Le 1er mai à Kreuzberg est devenu, les années suivantes, un rendez-vous bien différent, celui des « autonomes », venus en nombre à peu près constant (entre 5 000 et 10 000) de toute l'Allemagne, et d'un peu au-delà, pour une mise en scène sempiternelle et théâtrale sur les mêmes lieux, avec les mêmes techniques et un seul objectif connu : frimer devant les médias. En tout cas jamais le possible hasardeux et joyeux du 1er mai 1987 entre 23 heures et 5 heures du matin n'a plus été approché.

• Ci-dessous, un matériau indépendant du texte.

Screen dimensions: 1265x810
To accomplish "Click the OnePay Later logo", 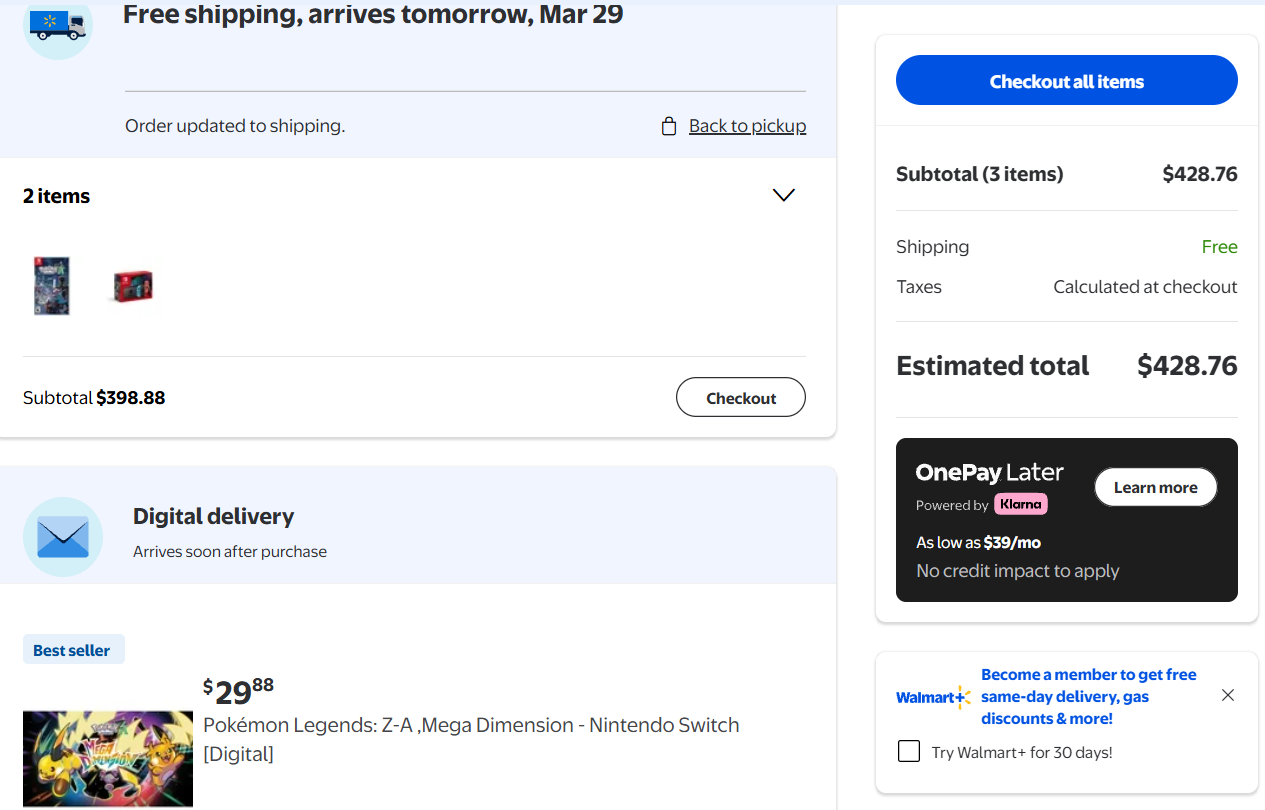I will (x=989, y=473).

Cette émeute n'a rien à voir avec la « fête des Travailleurs ». Pour le 1er mai, il existe cependant deux autres lieux d'affrontements ouverts, davantage liés à cette tradition encore plus vieille : Istanbul, où la manifestation mère remonte à 1980, date depuis laquelle elle est interdite ; et avec une régularité moindre Séoul, où elle tombe de manière un peu fortuite entre le début de la contestation étudiante du printemps et la commémoration, le 18 mai, de la Commune de Kwangju, qui a également eu lieu en 1980. Il n'est pas rare non plus qu'un peu à la manière de Berlin, mais avec des effectifs moindres, on se batte aussi à Zurich le 1er mai.

D'autres dates ont ainsi généré des émeutes rituelles, qui deviennent nécessairement des caricatures de ce qu'une émeute a d'intéressant, à savoir sa perspective offensive. Ainsi le 16 juin à Soweto, en commémoration de 1976, ainsi le Nowruz, le nouvel an Kurde, en général le 23 mars, ainsi le 20 avril en Europe du Nord, où l'anniversaire de Hitler donne généralement lieu à un affrontement entre extrême gauche (mobilisée contre les néonazis) et police, ainsi la Saint-Sylvestre, parce qu'il s'agit d'une nuit de licence tolérée dans le monde entier, mais où les émeutes changent souvent de villes, ainsi tous les anniversaires qui ont lentement mais sûrement contribué à figer et à vaincre l'Intifada : naissance de l'Intifada, naissance de l'Etat d'Israël, journée de la Terre, mort d'Abou Nidal, etc. Partout, ces émeutes sont plutôt la mélancolie de l'émeute que l'élan de l'offensive, c'est-à-dire qu'en commémorant on commence déjà à enterrer.